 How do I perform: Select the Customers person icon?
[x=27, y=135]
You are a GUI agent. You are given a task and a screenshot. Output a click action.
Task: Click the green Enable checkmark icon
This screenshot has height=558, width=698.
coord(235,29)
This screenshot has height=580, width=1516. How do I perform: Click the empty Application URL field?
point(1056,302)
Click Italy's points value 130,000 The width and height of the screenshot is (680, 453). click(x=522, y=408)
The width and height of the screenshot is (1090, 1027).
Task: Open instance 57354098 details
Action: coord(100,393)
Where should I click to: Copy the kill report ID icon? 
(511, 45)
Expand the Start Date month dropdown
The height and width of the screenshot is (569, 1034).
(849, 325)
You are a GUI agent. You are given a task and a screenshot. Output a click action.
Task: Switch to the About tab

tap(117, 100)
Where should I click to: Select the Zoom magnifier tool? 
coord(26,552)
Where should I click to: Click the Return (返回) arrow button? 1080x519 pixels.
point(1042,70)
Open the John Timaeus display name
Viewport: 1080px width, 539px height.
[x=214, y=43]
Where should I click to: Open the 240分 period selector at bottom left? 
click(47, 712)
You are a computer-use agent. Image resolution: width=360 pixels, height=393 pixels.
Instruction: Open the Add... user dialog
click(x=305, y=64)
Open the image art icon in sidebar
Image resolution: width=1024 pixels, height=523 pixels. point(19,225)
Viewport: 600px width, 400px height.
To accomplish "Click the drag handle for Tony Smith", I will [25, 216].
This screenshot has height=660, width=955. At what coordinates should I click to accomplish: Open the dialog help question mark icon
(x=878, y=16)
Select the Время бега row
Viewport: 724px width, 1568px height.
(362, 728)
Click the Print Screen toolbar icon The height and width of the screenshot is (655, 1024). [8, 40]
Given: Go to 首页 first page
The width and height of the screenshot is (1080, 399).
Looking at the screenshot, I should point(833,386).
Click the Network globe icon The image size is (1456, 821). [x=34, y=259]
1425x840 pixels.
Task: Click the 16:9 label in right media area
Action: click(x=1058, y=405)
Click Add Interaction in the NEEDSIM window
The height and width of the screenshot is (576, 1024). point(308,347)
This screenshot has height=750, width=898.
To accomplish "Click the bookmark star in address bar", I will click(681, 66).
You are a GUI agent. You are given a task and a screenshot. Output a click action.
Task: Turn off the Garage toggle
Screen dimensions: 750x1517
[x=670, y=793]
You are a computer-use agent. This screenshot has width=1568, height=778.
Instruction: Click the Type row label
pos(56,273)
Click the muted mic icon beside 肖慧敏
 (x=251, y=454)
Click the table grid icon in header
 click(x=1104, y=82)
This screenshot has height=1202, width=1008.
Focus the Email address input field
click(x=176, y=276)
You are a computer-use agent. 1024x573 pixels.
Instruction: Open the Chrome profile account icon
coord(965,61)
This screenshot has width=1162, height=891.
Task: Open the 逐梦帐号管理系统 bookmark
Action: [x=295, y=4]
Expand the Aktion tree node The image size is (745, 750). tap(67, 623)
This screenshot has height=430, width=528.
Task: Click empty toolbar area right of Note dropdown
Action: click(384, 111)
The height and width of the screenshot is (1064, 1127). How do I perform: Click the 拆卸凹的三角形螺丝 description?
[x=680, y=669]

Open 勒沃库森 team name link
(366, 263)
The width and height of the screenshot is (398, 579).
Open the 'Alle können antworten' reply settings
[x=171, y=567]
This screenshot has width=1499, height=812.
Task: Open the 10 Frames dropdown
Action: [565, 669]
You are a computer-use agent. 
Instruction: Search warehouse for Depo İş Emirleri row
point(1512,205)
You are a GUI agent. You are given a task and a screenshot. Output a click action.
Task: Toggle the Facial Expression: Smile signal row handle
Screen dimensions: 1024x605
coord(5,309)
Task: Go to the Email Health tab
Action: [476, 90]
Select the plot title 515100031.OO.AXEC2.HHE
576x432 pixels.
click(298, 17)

_ _ _ _ _ _ _

Look through the entries above; copy each line where the string "will" appears.

To accomplish "Click the drag handle for Tony Smith", I will [25, 216].
To accomplish "Click the bookmark star in address bar", I will click(681, 66).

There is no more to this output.